**Quoted text**
(begin)

Because the Church teaches us it’s not okay. Pope Benedict addressed the issue of pornography and erotic literature saying, “A relationship that does not take into account the fact that a man and a woman have the same dignity represents a serious lack of humanity . . . The moment has come to energetically halt the widespread distribution of material with an erotic and pornographic content, including through the internet in particular.”

Because lustful thoughts lead to lustful actions. Pope Benedict and Blessed John Paul II both understood that erotic words and images (like in Fifty Shades of Grey) create lustful thoughts in us. Those lustful thoughts don’t just end there; they cause in us physical reactions which end in lustful actions. Even St. Augustine struggled with this disordered and vicious pattern in his own life. After his conversion he wrote about his struggles with lust saying, ‘Lust indulged became habit, and habit unresisted became necessity.’

If you want to live a virtuous life, you have to be vigilant about it. Evil only needs to find a tiny little chink in your armor of holiness to begin to work. Don’t let these books crack open your virtue and start you down the vicious cycle of self-gratification and lust. Avoid these books, this author, and authors like her (V.C. Andrews comes to mind).

(end)

**Dataset excerpt**
(begin)

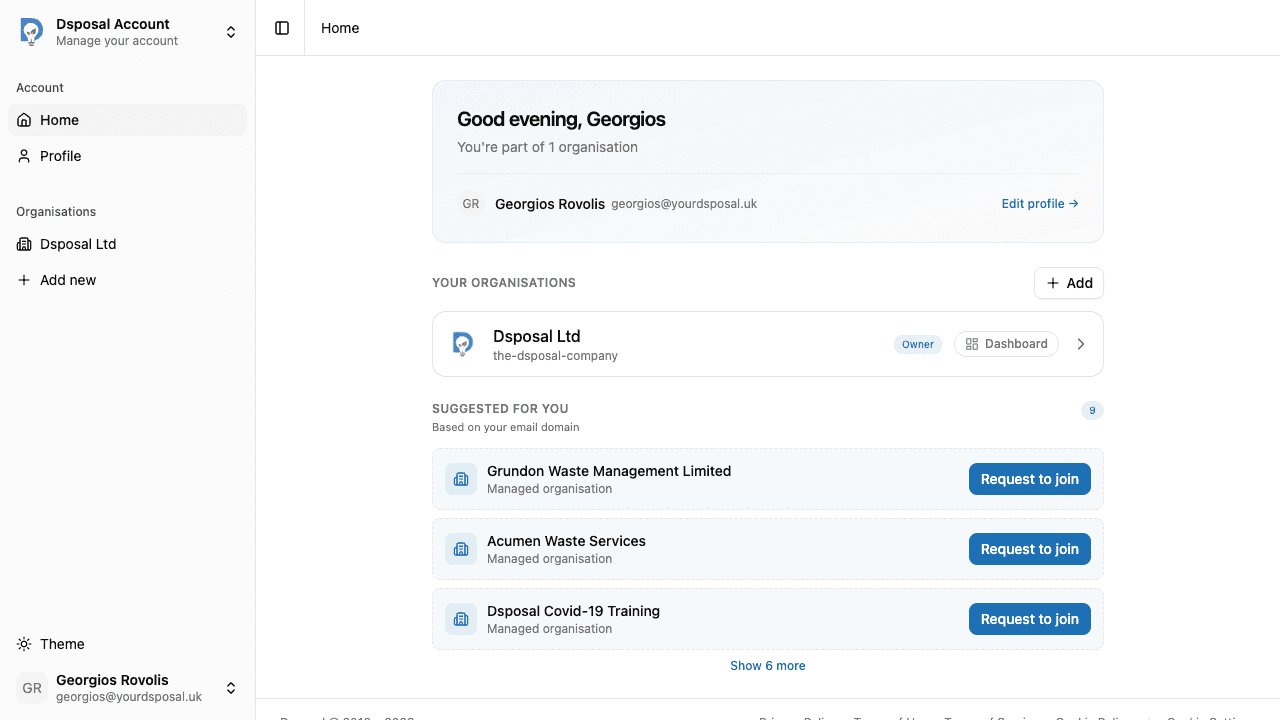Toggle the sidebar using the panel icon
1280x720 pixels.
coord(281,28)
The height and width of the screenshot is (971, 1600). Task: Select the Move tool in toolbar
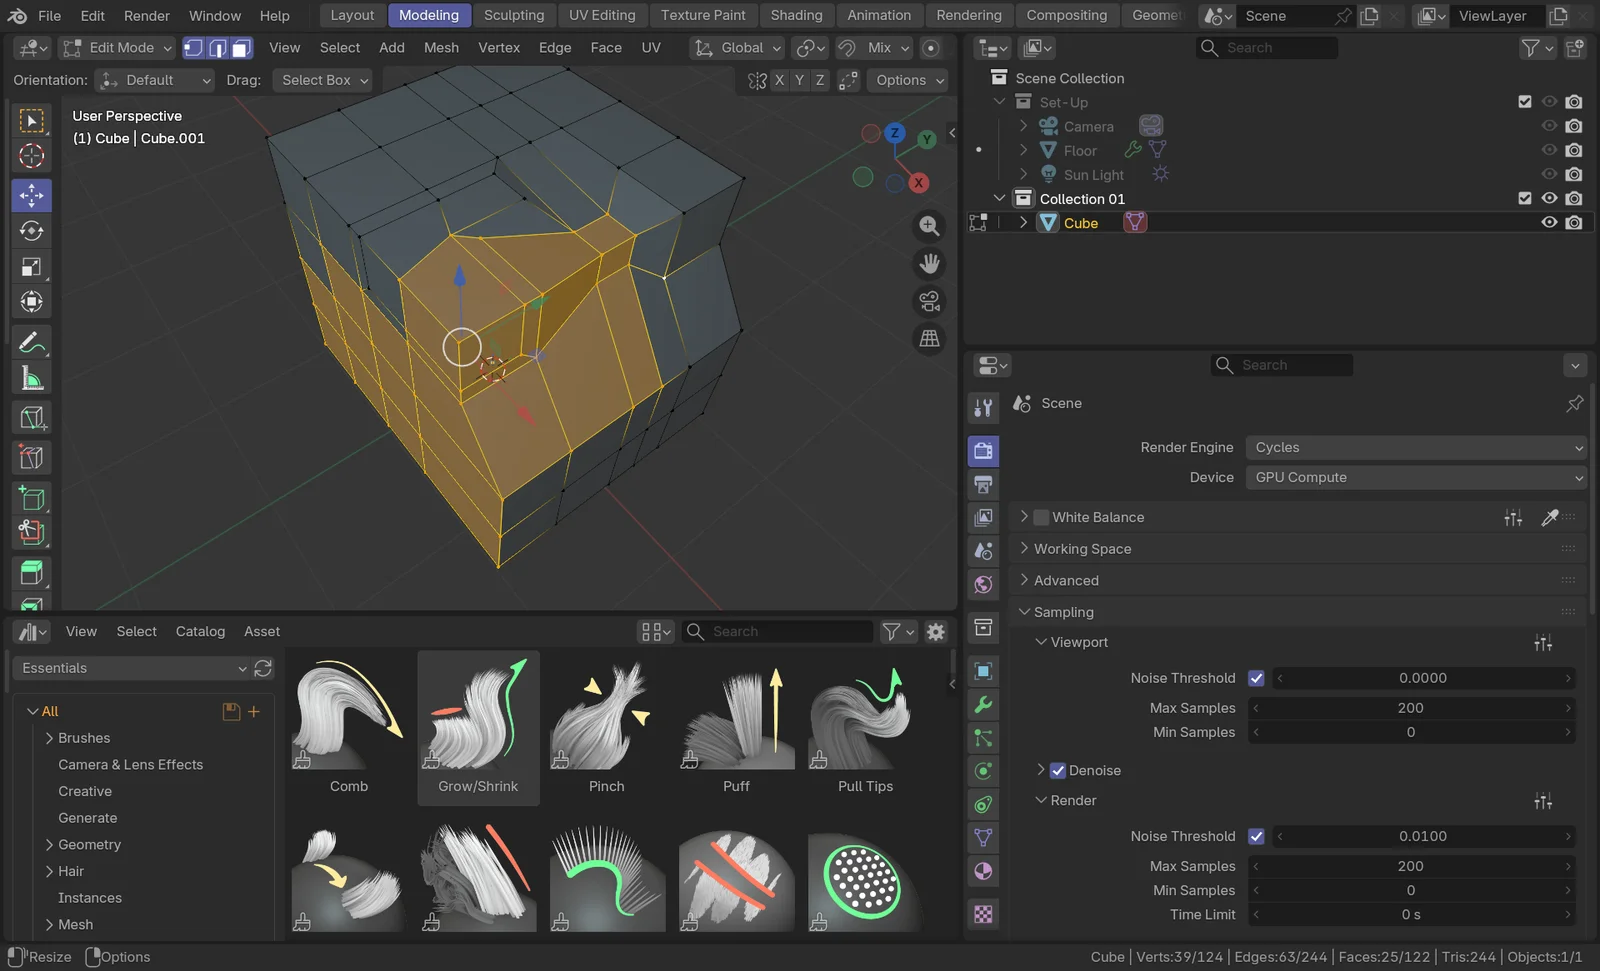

(end)

**Work required**
Return, word for word, the part of the passage on lust and erotic books from "If you want" up to and including "comes to mind).".

**Written response**
If you want to live a virtuous life, you have to be vigilant about it. Evil only needs to find a tiny little chink in your armor of holiness to begin to work. Don’t let these books crack open your virtue and start you down the vicious cycle of self-gratification and lust. Avoid these books, this author, and authors like her (V.C. Andrews comes to mind).